Politics USA

Radio Free Asia halts news operations amid Trump-era funding cuts and shutdown

Radio Free Asia halts news operations amid Trump-era funding cuts and shutdown
Source: AP Photo

Radio Free Asia (RFA) will suspend all news operations on Friday, citing financial collapse brought on by funding cuts under President Donald Trump and the ongoing US government shutdown.

Bay Fang, RFA’s president and CEO, said in a statement that “uncertainty about our budgetary future” had forced the outlet to “suspend all remaining news content production.”

“In an effort to conserve limited resources on hand and preserve the possibility of restarting operations should consistent funding become available, RFA is taking further steps to responsibly shrink its already reduced footprint,” Fang said Wednesday.

The outlet will close its overseas bureaus, formally lay off staff, and pay severance to employees who have been on unpaid leave since March, when the US Agency for Global Media (USAGM) “unlawfully terminated RFA’s Congressionally appropriated grant,” Fang said.

Trump signed an executive order on March 14 effectively dismantling USAGM, the government body overseeing RFA, Radio Free Europe/Radio Liberty (RFE/RL), and Voice of America (VOA).

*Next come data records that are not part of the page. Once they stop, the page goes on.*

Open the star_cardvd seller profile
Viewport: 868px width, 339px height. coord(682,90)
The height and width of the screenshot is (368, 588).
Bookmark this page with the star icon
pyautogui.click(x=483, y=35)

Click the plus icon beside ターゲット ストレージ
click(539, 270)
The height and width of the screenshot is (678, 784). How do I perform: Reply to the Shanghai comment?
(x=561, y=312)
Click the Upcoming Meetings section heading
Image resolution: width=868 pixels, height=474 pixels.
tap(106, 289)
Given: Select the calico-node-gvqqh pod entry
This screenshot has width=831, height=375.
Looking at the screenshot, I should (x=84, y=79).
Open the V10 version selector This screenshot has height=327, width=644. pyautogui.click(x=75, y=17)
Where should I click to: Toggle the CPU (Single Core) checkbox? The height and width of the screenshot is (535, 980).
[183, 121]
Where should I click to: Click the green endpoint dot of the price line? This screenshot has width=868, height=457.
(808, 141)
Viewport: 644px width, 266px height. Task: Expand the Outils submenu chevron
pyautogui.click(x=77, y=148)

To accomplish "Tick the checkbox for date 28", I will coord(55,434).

Since then, RFA has furloughed three-quarters of its US staff and terminated most of its foreign contractors, later axing key language services, including Tibetan, Burmese, and Uighur.

Mass layoffs have also hit VOA, which Trump called a “total left-wing disaster.” Nearly all of its 1,400 employees were placed on paid leave in March, leaving the broadcaster operating on a skeleton crew.

Trump has long railed against the US-funded media networks, calling them a “waste of government resources” and accusing them of political bias.

Founded in 1996, RFA has reported from some of Asia’s most repressive environments, broadcasting in multiple local languages to audiences in China, North Korea, Myanmar, and elsewhere. Its Uighur service, the world’s only independent Uyghur-language outlet, and its North Korea desk are among its best-known projects.

“Make no mistake, authoritarian regimes are already celebrating RFA’s potential demise,” RFA executive editor Rosa Hwang warned in an announcement published on the outlet’s website. “Independent journalism is at the core of RFA. For the first time since RFA’s inception almost 30 years ago, that voice is at risk.”

RFE/Radio Liberty, which shares the same funding structure, confirmed this week that it received its final round of federal funding in September but said it plans to “continue reaching our audiences for the foreseeable future.”